Grocery shopping is not my favorite activity in the world. And yet, I seem to end up at Wal-Mart every day.

Its not that I don’t have a great system for keeping a shopping list (I’m actually a really detailed list maker), but the craziness of life just keeps throwing more and more of those urgent “one item shopping trips” my way.

So, whether I have my usual list (already written in order of items as they will occur on the shelf from the back to the front of the store), or I just have one item to grab, efficiency is always my goal. I want to get in and get out as fast as possible.

I recognize that my eagerness for speed and efficiency does not lend itself to socializing and pouring into others as I encounter them while shopping –and that is for another blog…

Today, however, I want to talk about what happens at the end of the shopping adventure… that’s right… the phrase we all dread: choosing a checkout line.

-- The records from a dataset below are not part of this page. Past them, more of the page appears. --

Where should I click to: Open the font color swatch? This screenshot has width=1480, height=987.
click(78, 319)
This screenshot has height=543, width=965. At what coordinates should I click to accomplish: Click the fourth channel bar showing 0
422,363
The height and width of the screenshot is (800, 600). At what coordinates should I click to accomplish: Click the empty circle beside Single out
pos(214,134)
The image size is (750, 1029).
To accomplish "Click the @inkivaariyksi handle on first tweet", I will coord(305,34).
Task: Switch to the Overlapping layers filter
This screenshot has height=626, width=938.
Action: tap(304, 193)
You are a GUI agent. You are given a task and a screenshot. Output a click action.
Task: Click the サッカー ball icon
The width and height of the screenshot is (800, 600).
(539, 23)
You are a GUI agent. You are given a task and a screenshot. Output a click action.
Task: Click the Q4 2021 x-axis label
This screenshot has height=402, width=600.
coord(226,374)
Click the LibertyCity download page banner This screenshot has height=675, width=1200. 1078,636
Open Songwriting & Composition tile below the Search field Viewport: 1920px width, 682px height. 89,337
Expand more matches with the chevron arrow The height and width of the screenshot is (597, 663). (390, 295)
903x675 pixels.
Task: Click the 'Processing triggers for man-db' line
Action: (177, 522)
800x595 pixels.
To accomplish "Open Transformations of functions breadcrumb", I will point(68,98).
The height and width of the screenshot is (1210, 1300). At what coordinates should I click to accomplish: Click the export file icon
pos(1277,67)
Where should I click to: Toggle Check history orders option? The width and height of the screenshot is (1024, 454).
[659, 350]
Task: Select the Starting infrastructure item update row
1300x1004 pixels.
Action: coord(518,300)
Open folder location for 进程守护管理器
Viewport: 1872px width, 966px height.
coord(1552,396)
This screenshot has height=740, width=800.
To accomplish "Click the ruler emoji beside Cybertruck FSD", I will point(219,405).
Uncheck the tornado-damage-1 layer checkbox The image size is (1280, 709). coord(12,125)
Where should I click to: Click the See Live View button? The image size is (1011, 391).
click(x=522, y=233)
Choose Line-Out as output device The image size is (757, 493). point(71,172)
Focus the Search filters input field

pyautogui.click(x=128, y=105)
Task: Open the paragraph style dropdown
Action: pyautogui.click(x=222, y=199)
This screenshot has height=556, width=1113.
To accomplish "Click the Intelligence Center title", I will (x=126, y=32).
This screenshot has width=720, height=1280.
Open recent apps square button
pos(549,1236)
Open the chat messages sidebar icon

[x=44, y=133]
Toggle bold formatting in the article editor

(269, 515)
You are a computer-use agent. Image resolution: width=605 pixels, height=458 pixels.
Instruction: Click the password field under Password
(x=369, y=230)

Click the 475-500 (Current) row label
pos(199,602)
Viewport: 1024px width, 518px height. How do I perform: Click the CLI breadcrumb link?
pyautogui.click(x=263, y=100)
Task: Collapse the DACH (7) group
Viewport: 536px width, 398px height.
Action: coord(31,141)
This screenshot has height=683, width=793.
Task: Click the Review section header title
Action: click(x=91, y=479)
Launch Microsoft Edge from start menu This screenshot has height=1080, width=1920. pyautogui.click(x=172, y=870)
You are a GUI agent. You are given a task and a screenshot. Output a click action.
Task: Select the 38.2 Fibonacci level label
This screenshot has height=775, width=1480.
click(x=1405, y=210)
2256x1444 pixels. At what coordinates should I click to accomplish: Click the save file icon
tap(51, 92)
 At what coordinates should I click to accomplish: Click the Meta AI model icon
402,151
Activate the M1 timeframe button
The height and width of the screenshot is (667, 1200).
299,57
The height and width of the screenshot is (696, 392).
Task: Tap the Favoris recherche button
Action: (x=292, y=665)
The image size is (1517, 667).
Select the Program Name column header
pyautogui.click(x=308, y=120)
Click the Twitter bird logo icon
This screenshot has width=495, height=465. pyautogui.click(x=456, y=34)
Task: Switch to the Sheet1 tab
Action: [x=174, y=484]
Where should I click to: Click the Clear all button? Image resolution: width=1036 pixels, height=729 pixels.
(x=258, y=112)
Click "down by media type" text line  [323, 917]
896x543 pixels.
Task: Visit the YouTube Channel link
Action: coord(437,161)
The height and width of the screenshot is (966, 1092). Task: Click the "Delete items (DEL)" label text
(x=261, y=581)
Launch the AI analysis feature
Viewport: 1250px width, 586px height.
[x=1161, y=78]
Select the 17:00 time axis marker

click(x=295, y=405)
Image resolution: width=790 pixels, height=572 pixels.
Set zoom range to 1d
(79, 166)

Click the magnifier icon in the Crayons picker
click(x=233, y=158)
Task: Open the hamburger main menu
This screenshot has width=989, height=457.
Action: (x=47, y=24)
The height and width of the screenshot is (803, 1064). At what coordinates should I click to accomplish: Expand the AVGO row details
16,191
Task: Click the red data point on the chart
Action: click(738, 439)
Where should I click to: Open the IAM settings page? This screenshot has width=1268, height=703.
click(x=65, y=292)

For me, choosing the right line is a science (that I haven’t mastered). Forgive me for stereotyping, but I analyze each line for length, number of carts (not people), average shopper age, number of items in each cart, speed of the line, age of the checker, and overall look of competence in the checker. Whew… you can see why I dread going through the exercise every day.

It’s a lot like going into a construction zone on a multi-lane highway. You have to pick a lane and just hope that it’s the fastest.

But, like the highway scenario, my checkout-line-choice-system rarely works. Which, as funny as it sounds, is a great tool of sanctification in my life.

For instance, two days ago at Wal-Mart, I was approaching the checkout lines at the same time as another man. He chose his line and I chose mine. I was certain I had him beat.

Would you believe (true story) that he finished before me? Not only that, but he apparently forgot an item. Believe it or not, he went back, picked up an extra loaf of bread and checked out a second time before I checked out the first time!

Meanwhile, I’m witnessing two “customer service representative” conferences in front of my line while noticing a lady with more than 20 items in her shopping cart ahead of me.

So how does all of that work toward my sanctification? By reminding me that only God can change my heart.

I can act patient all day long. You know what I mean –smiling when the lady turns around and says “sorry” as she pulls out 20 coupons and asks for a manager to verify whether an offer is still good, or giving a fake chuckle as the little boy drops a bottle of Cairo syrup ahead of me in line causing a massive “clean up” effort.

Anyone can act patient on the outside. The real issue is what is going on inside.

I don’t know about you, but I’m pretty good at covering up an angry heart with a fake smile or masking impatience with a deceptive look of serenity.

While I can change my outward appearance, only God can change my inward disposition. As hard as I try, I can’t make my heart be patient. But God can.

The Bible describes patience as a “fruit of the Spirit,” not a fruit of the flesh (Galatians 5:22). Its something that God grants us by His Grace. He grows these Christ-like attributes within us throughout our life making them accessible for our use in honoring Him.

And He is pleased when we pray and ask for the fruit of the Spirit to grow in our lives. Remember, Jesus said, “What father among you, if his son asks fora fish, will instead of a fish give him a serpent; or if he asks for an egg, will give him a scorpion? If you then, who are evil, know how to give good gifts to your children, how much more will the heavenly Father give the Holy Spirit to those who ask him!” (Luke 11:11-13).

Not only that, but Jesus commands, “Abide in me, and I in you. As the branch cannot bear fruit by itself, unless it abides in the vine, neither can you, unless you abide in me” (John 15:4).

The growth of spiritual fruit in the life of a believer is just like the growth of physical fruit. We rely entirely upon God for the seed, water, sunlight, and miracle of life (even in plants). However, we are responsible for planting, tending, and harvesting. In other words, we can’t sit back, stew in our impatience and say, “God will change me when He’s ready. Until then, I have a free-pass to be a jerk.” Instead, we must begin tending the fruit He is growing in our heart.

So what do I need to add to my shopping list today? “Walk by the Spirit, and you will not gratify the desires of the flesh” (Galatians 5:16).

Lord, help me tend the fruit you are developing in me –even in the checkout line at Wal-Mart.